The author writes in an understated somewhat stern way, but you will feel the abyss of the human condition between the lines. An outlandish mix of Jane Austen and Franz Kafka! The author was only 30+ at the time of writing this book, amazing. Ishiguro has published only six books so far, but those six books has given him a deserved Nobel prize.
  • Justie
A beautifully written novel. This story of a repressed butler in pre-war Britain who placed loyalty to his employer and profession over his own happiness, in a setting very similar to Downton Abbey, is a moving mediation on the perils of letting one's life go by without fully paying attention, and subsuming one's passions for duty/ work.

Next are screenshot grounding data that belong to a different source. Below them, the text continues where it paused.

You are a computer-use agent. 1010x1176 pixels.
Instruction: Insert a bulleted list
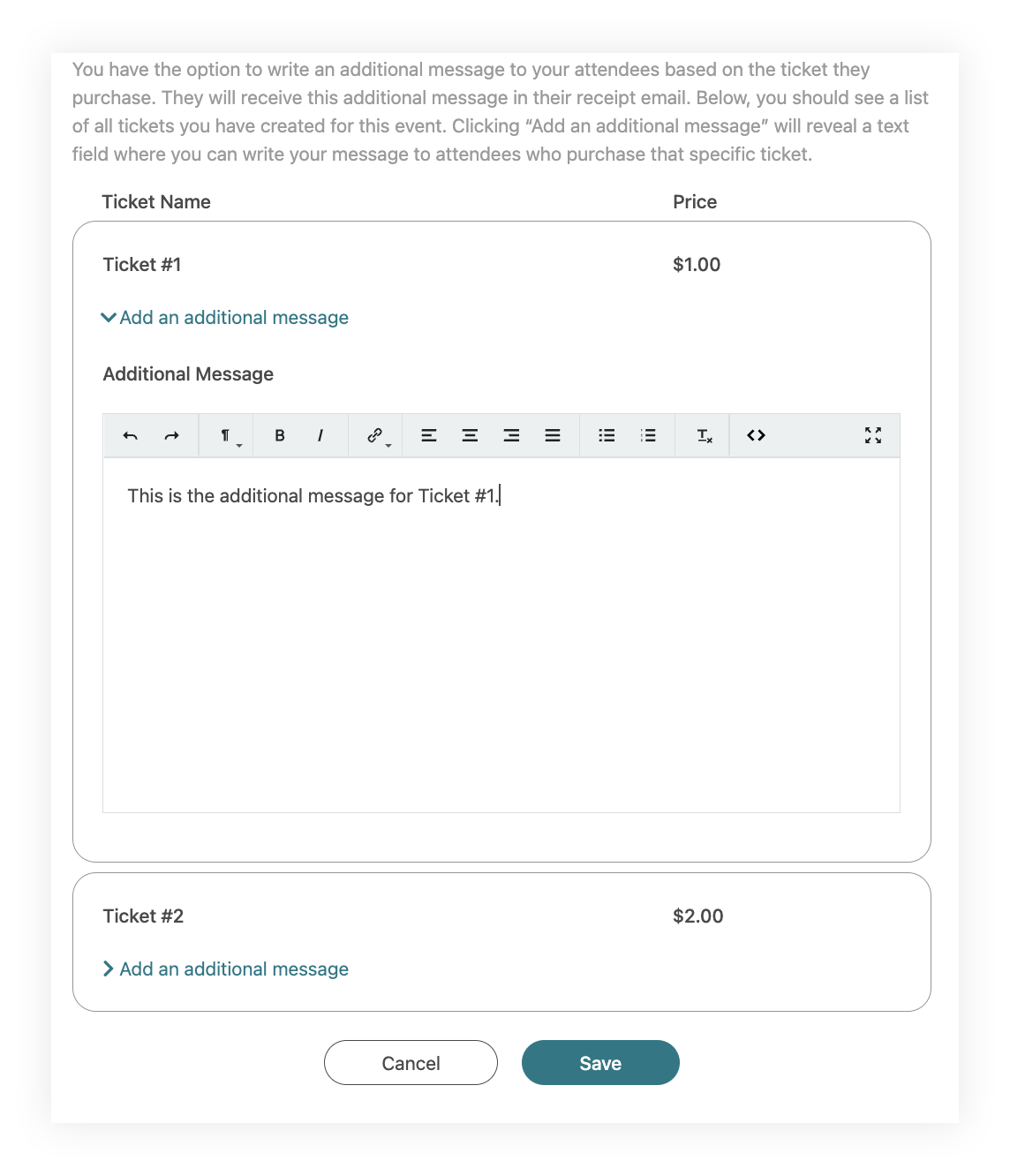[x=607, y=435]
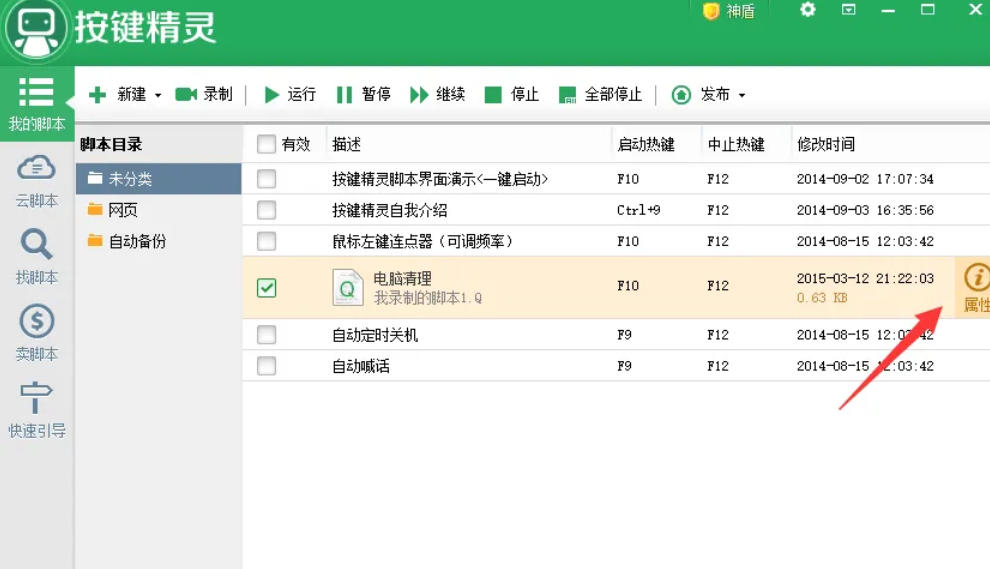
Task: Uncheck the 电脑清理 script checkbox
Action: (266, 287)
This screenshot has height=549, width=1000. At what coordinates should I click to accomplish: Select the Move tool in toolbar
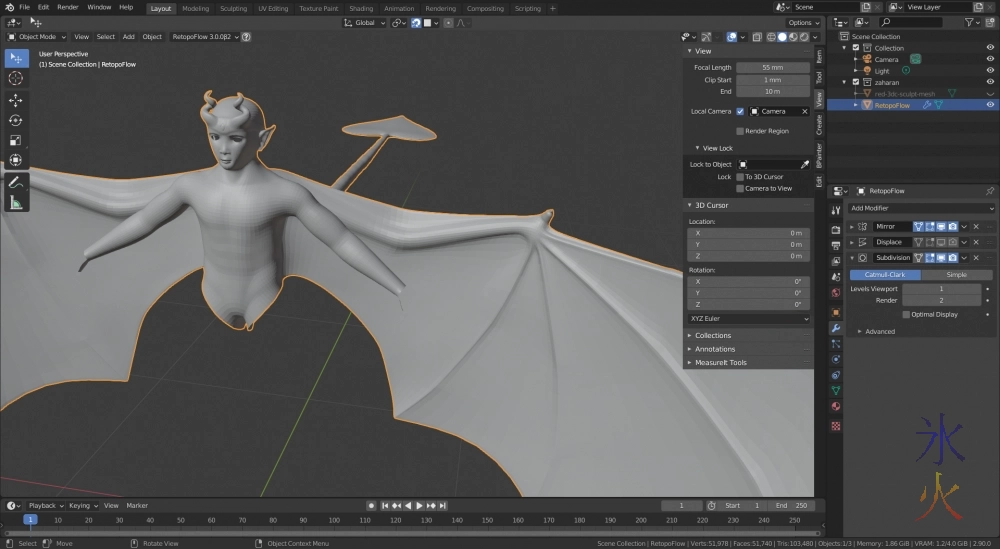tap(16, 100)
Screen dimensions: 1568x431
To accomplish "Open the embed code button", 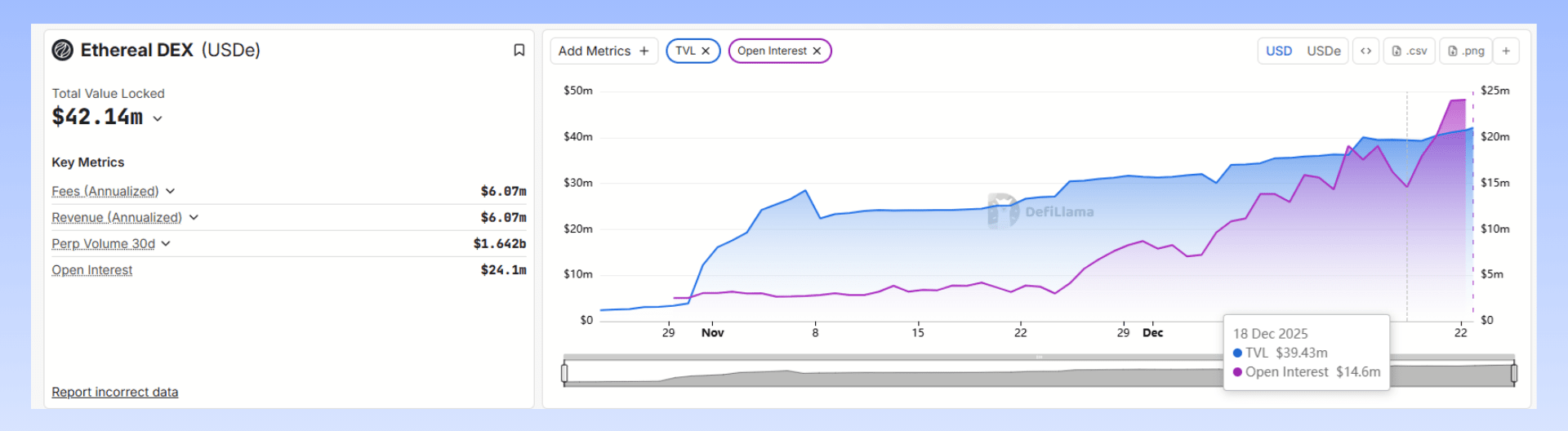I will pyautogui.click(x=1365, y=51).
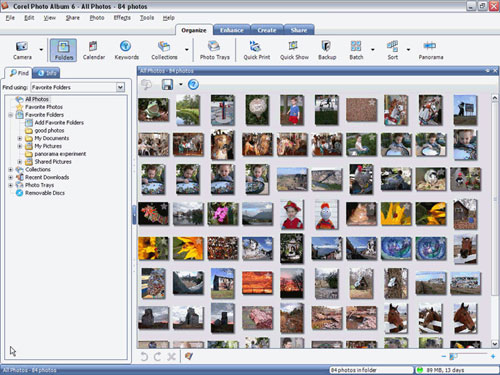Launch Quick Print
The width and height of the screenshot is (500, 375).
(256, 50)
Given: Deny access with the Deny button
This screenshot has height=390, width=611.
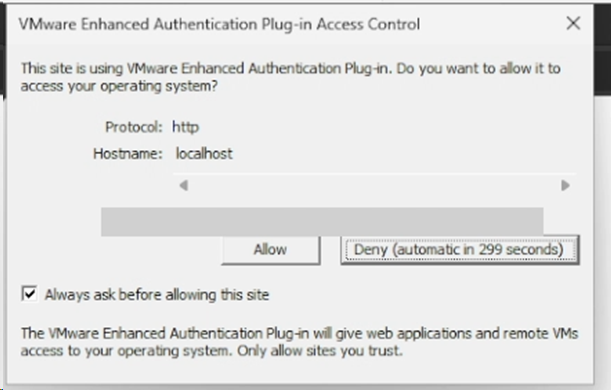Looking at the screenshot, I should pos(460,250).
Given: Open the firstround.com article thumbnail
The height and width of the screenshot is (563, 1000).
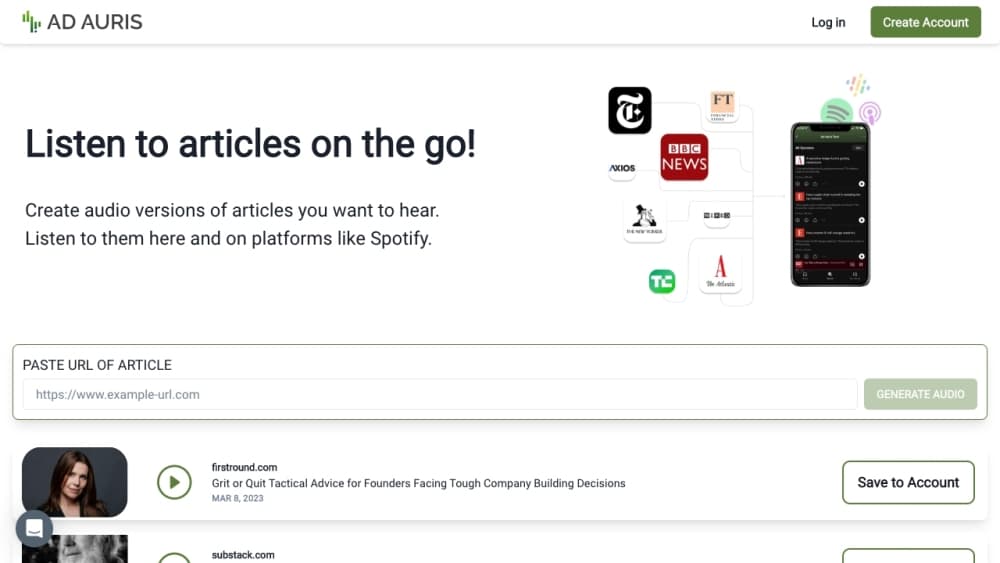Looking at the screenshot, I should (75, 482).
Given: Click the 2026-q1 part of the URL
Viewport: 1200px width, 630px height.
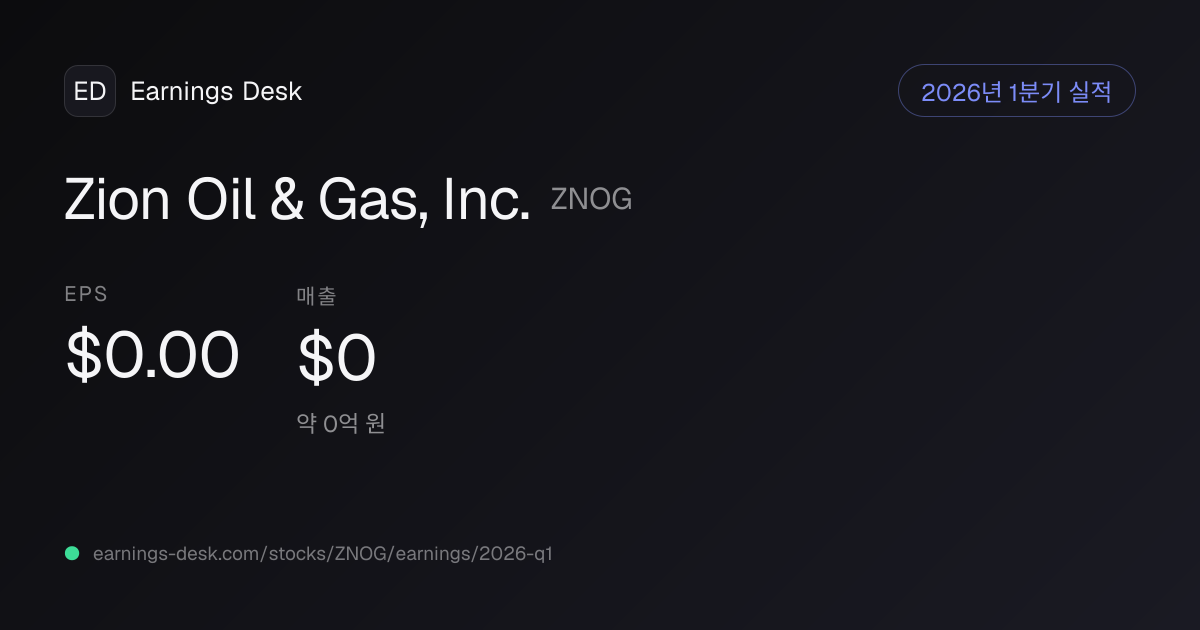Looking at the screenshot, I should (518, 553).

This remains one of my favourite books. The way that Ishiguro draws the reader into the butler's world is truly masterful. Stevens is the epitome of a high class butler: discreet, dedicated and loyal. In a journey to visit an ex housekeeper, he shares, through a series of flashbacks, seemingly small incidents that occurred while he was serving in the great house of Lord Darlington. Through Stevens' perspective - both what he says and doesn't say - a sense of loss, regret and misplaced loyalty is conveyed. Ishiguro is able to show significant historical events and culture through the lense of one ordinary person. This is a book that I will read many times and treasure for its outstanding literary merit and excellent characterisation.